Researchers at the University of Illinois at Chicago's Institute for Health Research and Policy and College of Medicine have received a $3 million federal grant to improve diabetes management in minority patients.
The grant will fund a five-year study to evaluate a new intervention designed to improve lifestyle behaviors and medication compliance and to intensify therapy in minority patients with uncontrolled type 2 diabetes.
African-Americans and Latinos with diabetes often do not reach desired blood sugar, blood pressure or cholesterol levels, placing them at high risk for complications or death.
"We know there's a breakdown in the current health care system," said Lisa Sharp, assistant professor of medicine and co-principal investigator of the study. "Even when patients have access to quality health care, there are many other economic, social and cultural factors that contribute to them not meeting their therapeutic goals."
The researchers will enroll 300 African-American and Latino adults with uncontrolled diabetes from the University of Illinois Medical Center. Patients will be randomly assigned to one of two groups.
In the first group, a clinic-based pharmacist will educate patients about diabetes, reconcile their medications, and address any compliance barriers.
In the second group, a community-based lay health worker (or health promoter) will team with the clinic-based pharmacist to assist with cultural and language barriers, reinforce educational messages, provide support, help solve problems related to compliance, and assist in continuity of care.
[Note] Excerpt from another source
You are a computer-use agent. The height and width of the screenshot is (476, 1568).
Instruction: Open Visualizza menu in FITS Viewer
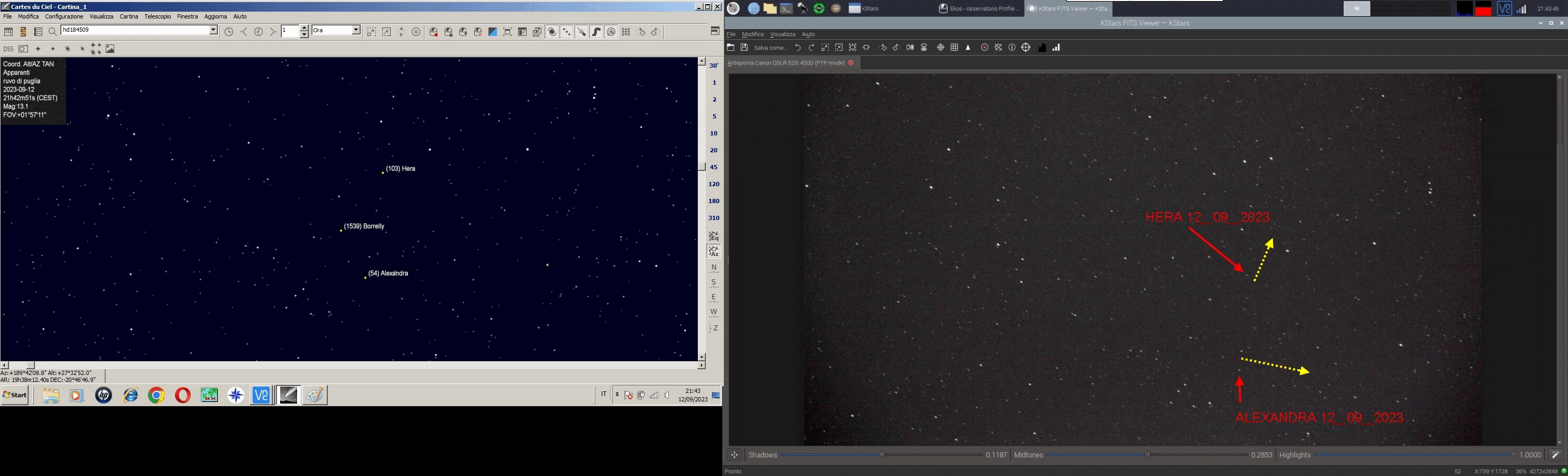click(782, 34)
"The pharmacist, working with a lay health worker, may help create a bridge, because there's this huge chasm between the patient and the health care provider," said Dr. Ben Gerber, associate professor of medicine. "A lot of times, people will leave their doctor's office, and they have a lot of questions and don't understand things."
For example, a physician may prescribe a new insulin pen, but the patient may not know how to use it properly. The pharmacist may demonstrate it, but some patients may need additional practice that can be reinforced by a health promoter. Language barriers may also hinder understanding.
After one year, the participants who didn't receive health promoters will begin to receive health promoter support, while health promoter support for the other group will be phased out to assess maintenance and clinical outcomes.
"There needs to be some adaptability to serve the patient's needs," said Gerber, co-principal investigator of the study.
Patients often bounce from the emergency room to the clinic to home and back again. Often there is a "hands-off" approach to figuring out what may be causing missed appointments or medication lapses, Gerber said.
Instead, we should "try to figure out what the problems might be because if we address them it might actually help their ability to come to the clinic, to take their medicine, and maybe prevent them from being hospitalized, especially for diabetes-related problems," Gerber said.